What the task requires
Reproduce the stretch from the line containing "This screenshot has width=1280, height=720." through the line containing "at (656, 250).", swapping "In order to click on" for "To click on" and leaving everything else unchanged.

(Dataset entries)
------------------------

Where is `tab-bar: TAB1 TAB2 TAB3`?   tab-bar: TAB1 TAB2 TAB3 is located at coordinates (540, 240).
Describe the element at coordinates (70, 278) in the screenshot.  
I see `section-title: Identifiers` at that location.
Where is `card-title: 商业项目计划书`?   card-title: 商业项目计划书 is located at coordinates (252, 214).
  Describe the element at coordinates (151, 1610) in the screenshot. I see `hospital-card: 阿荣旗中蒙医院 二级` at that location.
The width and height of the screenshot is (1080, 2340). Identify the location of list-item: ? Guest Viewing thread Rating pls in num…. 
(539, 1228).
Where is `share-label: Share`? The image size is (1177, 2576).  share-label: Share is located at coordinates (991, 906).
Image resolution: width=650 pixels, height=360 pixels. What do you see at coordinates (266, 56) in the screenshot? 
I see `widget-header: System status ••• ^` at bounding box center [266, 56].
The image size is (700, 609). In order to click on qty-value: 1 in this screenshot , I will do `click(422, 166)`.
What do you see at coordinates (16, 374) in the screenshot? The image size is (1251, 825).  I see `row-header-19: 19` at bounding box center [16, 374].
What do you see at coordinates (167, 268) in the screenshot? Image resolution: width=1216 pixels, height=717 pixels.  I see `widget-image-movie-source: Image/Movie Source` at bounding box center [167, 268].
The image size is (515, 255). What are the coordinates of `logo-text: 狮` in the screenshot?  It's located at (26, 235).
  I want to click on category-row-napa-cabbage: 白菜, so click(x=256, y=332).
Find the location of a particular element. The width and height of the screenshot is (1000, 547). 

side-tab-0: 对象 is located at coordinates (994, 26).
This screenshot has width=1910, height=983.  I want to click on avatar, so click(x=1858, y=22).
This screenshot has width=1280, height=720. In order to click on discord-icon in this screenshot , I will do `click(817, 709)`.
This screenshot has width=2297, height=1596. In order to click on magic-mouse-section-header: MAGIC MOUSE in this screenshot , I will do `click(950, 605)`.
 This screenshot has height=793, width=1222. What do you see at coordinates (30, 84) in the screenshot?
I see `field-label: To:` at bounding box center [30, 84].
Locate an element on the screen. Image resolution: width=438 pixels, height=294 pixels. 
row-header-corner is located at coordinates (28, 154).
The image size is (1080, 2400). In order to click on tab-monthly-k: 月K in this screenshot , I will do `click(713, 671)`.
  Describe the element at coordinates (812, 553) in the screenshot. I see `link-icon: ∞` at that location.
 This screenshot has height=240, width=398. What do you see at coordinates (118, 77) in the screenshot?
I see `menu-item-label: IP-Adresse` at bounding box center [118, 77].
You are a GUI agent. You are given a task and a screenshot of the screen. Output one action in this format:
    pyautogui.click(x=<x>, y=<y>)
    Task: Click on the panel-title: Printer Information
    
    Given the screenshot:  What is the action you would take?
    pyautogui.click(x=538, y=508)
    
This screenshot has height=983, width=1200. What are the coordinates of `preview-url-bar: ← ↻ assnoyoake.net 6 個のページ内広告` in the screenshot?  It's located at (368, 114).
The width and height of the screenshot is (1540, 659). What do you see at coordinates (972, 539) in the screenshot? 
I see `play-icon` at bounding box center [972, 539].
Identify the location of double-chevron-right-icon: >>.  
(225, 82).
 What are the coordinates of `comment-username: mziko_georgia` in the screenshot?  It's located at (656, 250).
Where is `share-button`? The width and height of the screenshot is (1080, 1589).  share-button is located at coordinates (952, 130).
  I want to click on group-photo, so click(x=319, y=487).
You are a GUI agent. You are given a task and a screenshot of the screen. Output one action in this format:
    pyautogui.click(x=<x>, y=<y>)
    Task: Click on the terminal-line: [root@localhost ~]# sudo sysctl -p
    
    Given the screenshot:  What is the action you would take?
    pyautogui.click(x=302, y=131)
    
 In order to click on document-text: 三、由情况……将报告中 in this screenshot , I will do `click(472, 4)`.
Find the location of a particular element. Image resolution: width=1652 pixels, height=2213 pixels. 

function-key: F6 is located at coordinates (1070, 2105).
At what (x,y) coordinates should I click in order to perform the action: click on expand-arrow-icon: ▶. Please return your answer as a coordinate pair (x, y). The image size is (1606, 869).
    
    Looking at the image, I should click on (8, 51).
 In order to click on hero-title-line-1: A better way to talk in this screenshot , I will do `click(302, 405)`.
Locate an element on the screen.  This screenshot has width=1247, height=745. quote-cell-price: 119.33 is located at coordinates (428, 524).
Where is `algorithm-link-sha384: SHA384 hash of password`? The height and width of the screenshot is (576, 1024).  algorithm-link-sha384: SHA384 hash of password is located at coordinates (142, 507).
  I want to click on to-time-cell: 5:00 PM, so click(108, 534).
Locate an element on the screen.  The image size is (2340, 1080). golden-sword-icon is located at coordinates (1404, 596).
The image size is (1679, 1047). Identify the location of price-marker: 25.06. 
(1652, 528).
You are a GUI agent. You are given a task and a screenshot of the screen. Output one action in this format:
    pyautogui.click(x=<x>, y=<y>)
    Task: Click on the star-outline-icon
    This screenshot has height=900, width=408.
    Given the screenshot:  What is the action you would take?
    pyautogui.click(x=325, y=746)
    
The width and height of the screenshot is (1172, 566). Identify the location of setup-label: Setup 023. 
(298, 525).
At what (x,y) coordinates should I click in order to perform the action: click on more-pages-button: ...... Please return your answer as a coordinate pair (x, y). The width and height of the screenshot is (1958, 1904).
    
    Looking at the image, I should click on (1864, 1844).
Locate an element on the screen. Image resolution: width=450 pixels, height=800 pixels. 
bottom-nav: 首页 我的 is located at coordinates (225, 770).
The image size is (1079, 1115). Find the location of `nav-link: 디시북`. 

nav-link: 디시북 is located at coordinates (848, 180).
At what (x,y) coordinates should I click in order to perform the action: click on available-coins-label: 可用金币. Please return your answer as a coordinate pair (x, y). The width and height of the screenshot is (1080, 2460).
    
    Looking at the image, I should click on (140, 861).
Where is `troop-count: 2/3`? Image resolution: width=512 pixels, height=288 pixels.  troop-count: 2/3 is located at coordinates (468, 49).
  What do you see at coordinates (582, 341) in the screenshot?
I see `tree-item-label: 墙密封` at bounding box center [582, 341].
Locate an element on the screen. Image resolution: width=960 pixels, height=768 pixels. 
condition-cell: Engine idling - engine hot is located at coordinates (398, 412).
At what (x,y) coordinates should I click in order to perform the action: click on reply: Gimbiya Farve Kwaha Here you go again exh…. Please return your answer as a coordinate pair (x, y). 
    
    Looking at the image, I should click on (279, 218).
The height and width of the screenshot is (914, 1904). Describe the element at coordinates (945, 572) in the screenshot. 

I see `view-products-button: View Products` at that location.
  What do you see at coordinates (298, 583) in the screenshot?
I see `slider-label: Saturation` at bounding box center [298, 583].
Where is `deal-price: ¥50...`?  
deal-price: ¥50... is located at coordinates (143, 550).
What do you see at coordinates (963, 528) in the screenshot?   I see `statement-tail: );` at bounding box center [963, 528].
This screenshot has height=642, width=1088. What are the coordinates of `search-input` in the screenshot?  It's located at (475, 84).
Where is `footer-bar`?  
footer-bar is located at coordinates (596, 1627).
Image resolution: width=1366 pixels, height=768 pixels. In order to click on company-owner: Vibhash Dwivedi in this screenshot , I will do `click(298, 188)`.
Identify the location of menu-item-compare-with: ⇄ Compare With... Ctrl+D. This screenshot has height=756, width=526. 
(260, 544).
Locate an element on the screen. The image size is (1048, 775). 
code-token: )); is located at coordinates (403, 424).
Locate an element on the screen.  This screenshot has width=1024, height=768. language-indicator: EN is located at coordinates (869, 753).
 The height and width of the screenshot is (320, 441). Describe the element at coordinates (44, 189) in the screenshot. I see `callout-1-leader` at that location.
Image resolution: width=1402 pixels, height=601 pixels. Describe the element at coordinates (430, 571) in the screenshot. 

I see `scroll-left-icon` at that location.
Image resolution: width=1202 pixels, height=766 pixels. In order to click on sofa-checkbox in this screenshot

------------------------

Response
This screenshot has width=1280, height=720. To click on discord-icon in this screenshot , I will do `click(817, 709)`.
This screenshot has width=2297, height=1596. To click on magic-mouse-section-header: MAGIC MOUSE in this screenshot , I will do `click(950, 605)`.
 This screenshot has height=793, width=1222. What do you see at coordinates (30, 84) in the screenshot?
I see `field-label: To:` at bounding box center [30, 84].
Locate an element on the screen. Image resolution: width=438 pixels, height=294 pixels. 
row-header-corner is located at coordinates (28, 154).
The image size is (1080, 2400). To click on tab-monthly-k: 月K in this screenshot , I will do `click(713, 671)`.
  Describe the element at coordinates (812, 553) in the screenshot. I see `link-icon: ∞` at that location.
 This screenshot has height=240, width=398. What do you see at coordinates (118, 77) in the screenshot?
I see `menu-item-label: IP-Adresse` at bounding box center [118, 77].
You are a GUI agent. You are given a task and a screenshot of the screen. Output one action in this format:
    pyautogui.click(x=<x>, y=<y>)
    Task: Click on the panel-title: Printer Information
    
    Given the screenshot:  What is the action you would take?
    pyautogui.click(x=538, y=508)
    
This screenshot has height=983, width=1200. What are the coordinates of `preview-url-bar: ← ↻ assnoyoake.net 6 個のページ内広告` in the screenshot?  It's located at (368, 114).
The width and height of the screenshot is (1540, 659). What do you see at coordinates (972, 539) in the screenshot? 
I see `play-icon` at bounding box center [972, 539].
Identify the location of double-chevron-right-icon: >>.  
(225, 82).
 What are the coordinates of `comment-username: mziko_georgia` in the screenshot?  It's located at (656, 250).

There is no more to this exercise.